What the figure clearly meant, Hansen said, was that many people were illegally joining multiple collectives. The collectives, he said, are obeying the law, but the so-called “patients” are not.

Hansen acknowledged that his department lacked the resources to do much about it, since each dispensary keeps its own data. “It’s very, very difficult for us to monitor these places,” he said.

Hansen and Duvernay both said that, when it comes to medical cannabis, state law has left cities “to their own devices,” in Duvernay’s words. Hansen was blunt: “Proposition 215 is the worst piece of legislation ever to hit California,” he stated.

Both men were aware of the letter U.S. Attorney Wagner sent Chico city officials.

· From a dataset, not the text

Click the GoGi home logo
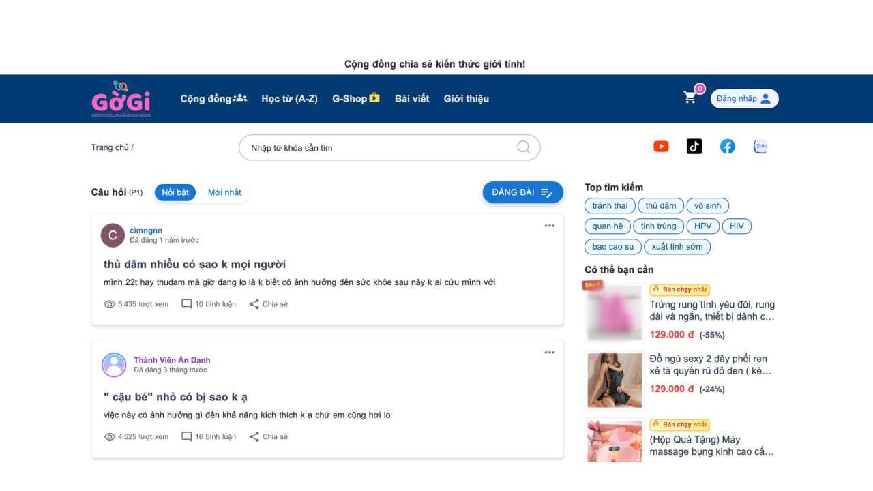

Neither thought the threat was serious, and Hansen called it “ridiculous.”

The feds have been no more consistent than the state, they said. First Attorney General Holder said he was going to take a hands-off approach, then Wagner came along two years later and threatened prosecution. And yet when Hansen invited Wagner to send a similar letter to Redding, Wagner declined.

“If they came here and seized one dispensary landlord’s property,” Hansen said, “I’m sure the rest would shut down pretty quickly.” But it’s not going to happen, he said.

The community’s response to medical marijuana was “mixed at first,” Hansen said, “but now there’s a lot of backlash.” Interestingly, most complaints involve backyard gardens, not the dispensaries. But there’s a widespread feeling that the increased visibility of marijuana is leading to the degradation of the community, that Redding “is developing a reputation as a place to get and grow dope.”

But the reality, he continued, “is that we voted for this.”

For his part, Duvernay is grateful that the city is no longer arguing over a medical-cannabis ordinance. “For better or worse,” he said, “we took a course of action.”